Text passage:
-------
In this research, the ultimate goal is to find ways to leverage the cognitive power of users to explore and find defects, faults and tests, whilst allowing machines to perform the repetitive and boring tasks that make them error-prone when executed by humans. This will be achieved by utilizing advances in machine learning and artificial intelligence (AI) to foster mutualistic (from mutualism) collaboration between tool and user rather than the parasitic relationship. Mutualism will enable new and smarter tools to learn from the user, process the learnings and provide the user with feedback to improve the user’s capabilities. These improvements would, through reinforcement learning, make the tool even smarter and more capable, which in turn positively affects the tool’s capability to guide the user, creating a positive feedback loop that foster joint, mutualistic, improvement of both user and tool.

 However, with this new technology comes many new challenges, questions, and concerns, such as:

  • How do we construct a system with these characteristics?
  • How do we efficiently train such a system?
  • How is user trust affected when the system fails and how can it be reacquired?
  • How do we maintain such a system?
  • Where in the continuous pipeline does such a system fit to optimize its value?
SP2: Heterogeneous multi-source requirements engineering

Companies are currently exposed to large amounts of heterogeneous data originating from business intelligence, product usage data, reviews and other forms of feedback. This challenges requirements identification and concretization and creates demands for revisiting requirements management activities. A growing trend is also that substantial amount of this data is generated by machine-learning components integrated into software products that are self-adaptive (e.g. systems with deep learning algorithms). This means that these software products not only continuously provide data about the changing environment, but also self-adapt and change their behaviour based on contextual fluctuations (so called non-deterministic behaviour).This sub-project focuses on how to support the inception, realization and evolution phases of software systems development by efficient data acquisition and analysis approaches and machine learning.

In this talk, we will revisit requirements engineering activities and focus on how we can transform them to be more data-intensive and better support of:

 i). data collection and problem formulation (intelligence, identifying relevant data sources, filtering relevant information from non-relevant) – requirements analysts can not analyze all available data, therefore intelligent  filtering and triage is needed to support requirements screening and early removal of irrelevant information

ii) development of requirements realization alternatives (prioritizing these opinions and presenting them for decision-makers ) – requirements prioritization can be data driven and complement expert opinions by using analogy and product usage data

iii) evaluation of these alternatives (semi-automated analysis of product usage data and user feedback) where product usage data helps to understand the consequence and model projected customer response to new functionality.

SP3: Value-Oriented Strategy to Detect and Minimize Waste

Software companies are immersed in a competitive market in which changes need to be done under aggressive deadlines, and that sometimes are by themselves companies’ competitive advantage. This time pressure might force companies to make ineffective use of resources, by generating waste or overhead e.g., investing time and money in activities that do not produce any value. Examples of those can be investing on analysis and prototyping of requirements that would never be included in a product, or barely good enough decisions that might have a great impact on several areas of the product development. The consequences are severe and include: lower efficiency of requirements processing and decision making, code and architectural erosion, or sub-optimal usage of testing resources.
-------
Requirement 1: Summarize the passage on software engineering research in three sentences.
Requirement 2: Proceed with the passage on software engineering research, starting after its final sentence.
-------
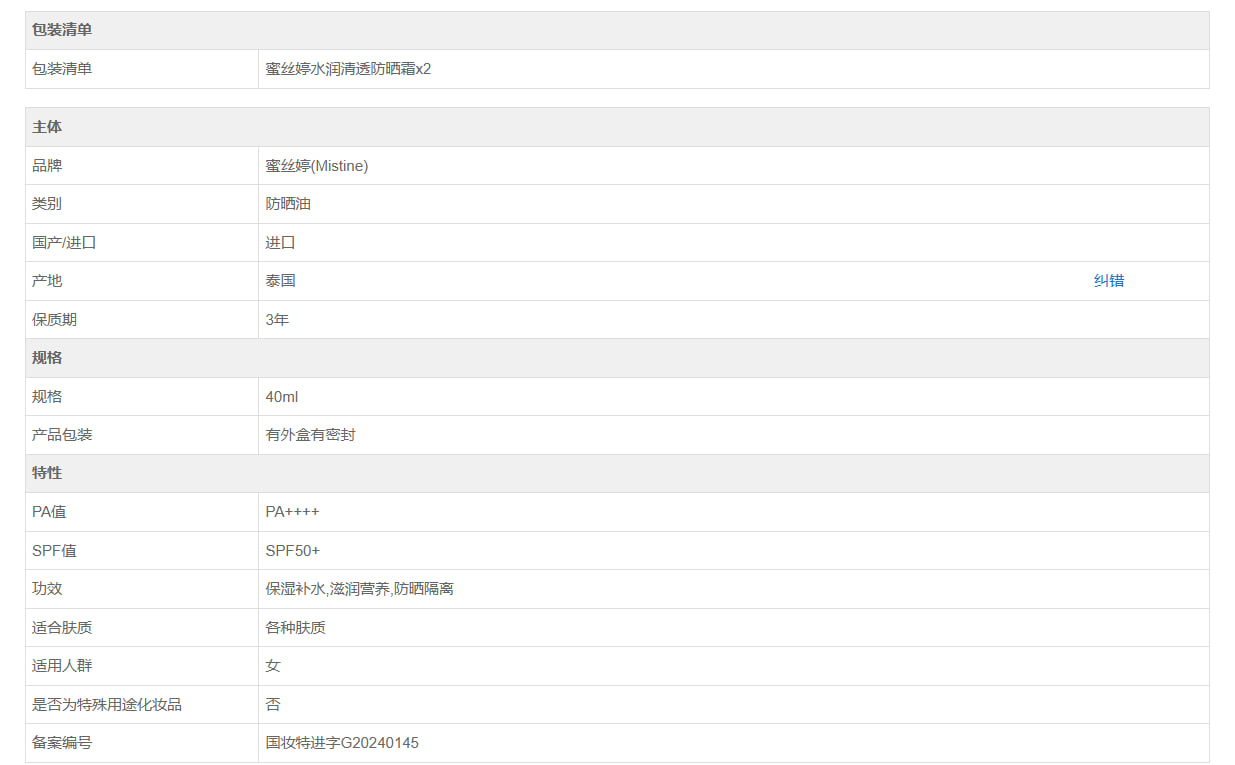Click the 保湿补水,滋润营养,防晒隔离 efficacy text
1235x765 pixels.
[359, 589]
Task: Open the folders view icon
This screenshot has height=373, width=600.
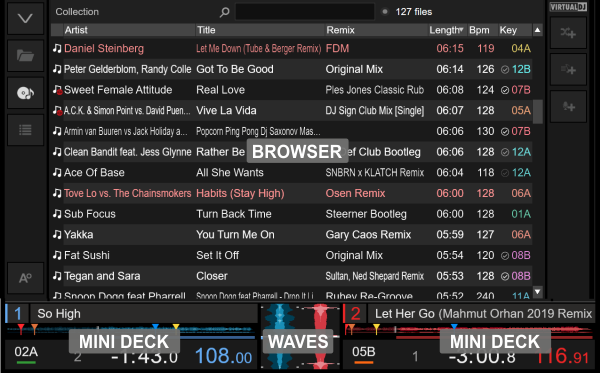Action: coord(25,56)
-------
Written reply 1: The research aims to use machine learning and AI to create a mutualistic collaboration in which tools learn from users and give them feedback, creating a positive feedback loop that improves both. This raises questions about how to build, train and maintain such a system, how failures affect user trust, and where it fits in the continuous pipeline. Sub-project SP2 addresses how to make requirements engineering more data-intensive in the face of large amounts of heterogeneous data, and SP3 addresses how time pressure leads software companies to waste resources on activities that produce no value, with consequences such as lower efficiency, code and architectural erosion, and sub-optimal use of testing resources.

Written reply 2:
The goal of this research is to be able to identify and mitigate the different types of waste and overhead on the different stages of the software development process, to allow organizations to focus on value creation. Most of the work has focused on the development and maintenance activities, but we still need to have a broader view of the problem, including waste in requirements and testing unexplored.

In this talk we will introduce and illustrate with examples the different types of waste and overhead in the inception, realization and maintenance stages of the development process. Some of these types have a clear impact on the waste like  the requirements prioritization problem, to choose the “right” features in the inception phase. The problem is that some types of overhead can be mistaken for waste, like intra and inter-team communication, and when minimized then even more waste is introduced (lack of understanding due to lack of communication).

The concerns that remain open are:

How can we identify waste? What is overhead? How can we avoid these to focus on value creation?

All these questions are covered in the SERT subproject “Value-Oriented Strategy to Detect and Minimize Waste”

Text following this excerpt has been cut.